El hambre no solo alcanza el estómago, porque ser un niño pobre también es que no puedas hacer actividades artísticas o deportivas si hay que pagar las clases o los materiales necesarios para desempeñarlas. A ver si es que ahora los ricos tienen una habilidad especial para tocar el piano, jugar al tenis y desenvolverse en campamentos de inglés. Una buena amiga, profesora en una escuela de artes, me comentó que desde que empezó la pandemia cada vez más familias “normales” solicitan la baja o se aferran a becas porque ya no pueden permitirse mandar a sus hijos a actividades. Ser un niño pobre también es perderse cumpleaños de los compañeros porque tus padres no pueden pagar el regalo. Es quedarse sin celebrar tu propio cumpleaños. Es que tus amigos se vayan de excursión y tú te quedes en casa. Ser un niño pobre es tener que entender el concepto de renuncia a una cosa tan básica como el ocio.
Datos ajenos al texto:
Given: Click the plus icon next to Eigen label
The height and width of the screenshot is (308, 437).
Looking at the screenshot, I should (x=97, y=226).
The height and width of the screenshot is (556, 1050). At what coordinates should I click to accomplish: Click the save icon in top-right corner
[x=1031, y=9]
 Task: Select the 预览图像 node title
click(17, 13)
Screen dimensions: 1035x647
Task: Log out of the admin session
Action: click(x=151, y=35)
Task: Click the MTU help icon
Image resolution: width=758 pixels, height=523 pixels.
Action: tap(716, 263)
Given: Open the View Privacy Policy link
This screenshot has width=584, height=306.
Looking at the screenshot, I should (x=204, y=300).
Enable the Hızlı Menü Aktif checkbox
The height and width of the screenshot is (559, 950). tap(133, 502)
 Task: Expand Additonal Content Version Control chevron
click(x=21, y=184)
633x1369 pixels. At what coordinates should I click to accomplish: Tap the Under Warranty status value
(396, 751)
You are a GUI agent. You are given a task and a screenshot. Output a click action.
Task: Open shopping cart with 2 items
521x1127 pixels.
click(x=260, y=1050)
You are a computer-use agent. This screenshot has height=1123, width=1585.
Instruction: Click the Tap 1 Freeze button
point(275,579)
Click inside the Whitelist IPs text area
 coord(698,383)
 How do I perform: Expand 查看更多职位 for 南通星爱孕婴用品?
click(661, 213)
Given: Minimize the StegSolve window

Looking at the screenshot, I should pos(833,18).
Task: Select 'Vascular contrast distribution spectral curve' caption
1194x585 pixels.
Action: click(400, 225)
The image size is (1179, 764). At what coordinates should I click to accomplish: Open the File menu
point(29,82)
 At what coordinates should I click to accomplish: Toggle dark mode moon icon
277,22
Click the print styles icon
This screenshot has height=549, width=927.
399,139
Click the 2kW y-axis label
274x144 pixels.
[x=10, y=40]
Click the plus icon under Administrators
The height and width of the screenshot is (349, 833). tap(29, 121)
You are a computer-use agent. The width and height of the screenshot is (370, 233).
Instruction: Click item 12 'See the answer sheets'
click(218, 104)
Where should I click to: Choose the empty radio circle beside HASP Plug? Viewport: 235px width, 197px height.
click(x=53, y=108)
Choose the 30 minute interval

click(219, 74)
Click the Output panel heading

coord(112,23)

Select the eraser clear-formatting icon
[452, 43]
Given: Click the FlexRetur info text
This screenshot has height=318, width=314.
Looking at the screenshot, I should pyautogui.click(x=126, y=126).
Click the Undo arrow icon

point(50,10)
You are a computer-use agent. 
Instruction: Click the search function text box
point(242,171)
Puede que nadie le diese la importancia al viaje de esa niña que le di yo porque jamás me perdí ninguna excursión tuviesen más o menos dinero mis padres. Financiar las excursiones a base de rifas, bollería y mercadillos varios era una práctica habitual en los 90 y las comidas familiares, mi especialidad. El dinero recolectado iba a parar a una caja común, o caja de resistencia, de la que se beneficiaban todos los compañeros. La idea era, precisamente, que nadie se quedase sin excursión, porque la excursión era mucho más que un viaje, era EL VIAJE en donde se producían muchos ritos de iniciación que marcaron nuestras vidas para siempre. Tan importante era la excursión de fin de curso que para inmortalizarla se invertía en uno o dos carretes de 36, o en un par de cámaras desechables. La mayor parte de las fotos que tengo con menos de 14 años retratan momentos vividos en excursiones escolares: Casa del Hombre de A Coruña, Acuario de O Grove, Dunas de Corrubedo, parque de atracciones de Braga, Cabeza de Manzaneda, Barcelona. No puedo entender mi infancia sin esas fotos que me llevan directa a la emoción sentida de las primeras veces, a los secretos susurrados debajo las sábanas, a los cánticos y los amores en la parte de atrás del autobús. Empiezan las vacaciones de verano y muchos niños que hoy se quedan sin excursión, le dicen también adiós a las extraescolares financiadas, al comedor escolar y a un verano que quizá para ellos, no sea tan divertido. Desde hace años esta plaga endémica llamada pobreza infantil no deja de aumentar y está desangrando a varias generaciones.